<<<<
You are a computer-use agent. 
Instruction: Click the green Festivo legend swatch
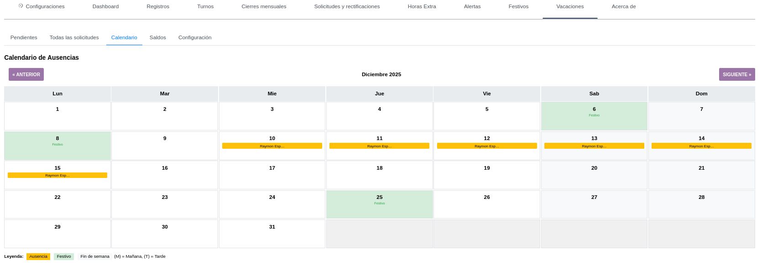pos(64,256)

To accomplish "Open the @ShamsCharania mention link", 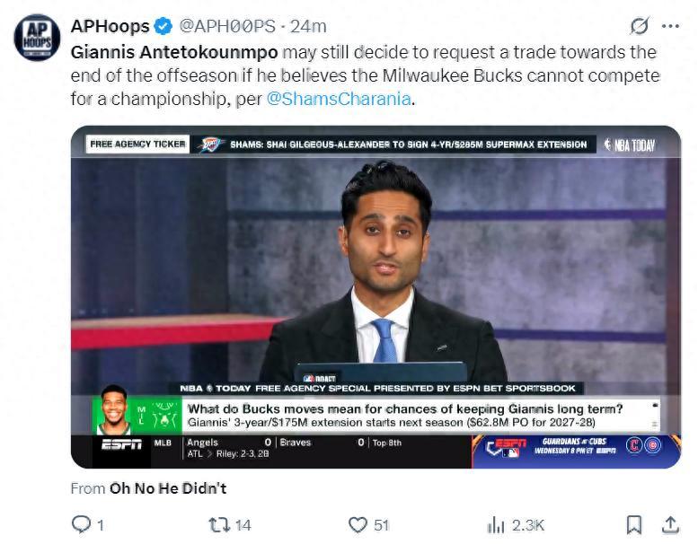I will (x=340, y=99).
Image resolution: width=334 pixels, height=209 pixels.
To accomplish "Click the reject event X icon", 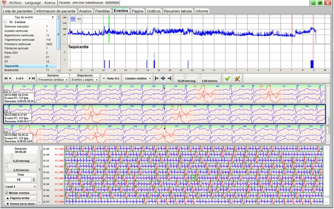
>>>>
Each line from the one containing "Image resolution: width=334" down to the final line of the records above must be reproduced exactly; no pictures go into the copy.

> [RESULT OF THIS TASK]:
Image resolution: width=334 pixels, height=209 pixels.
To accomplish "Click the reject event X icon", 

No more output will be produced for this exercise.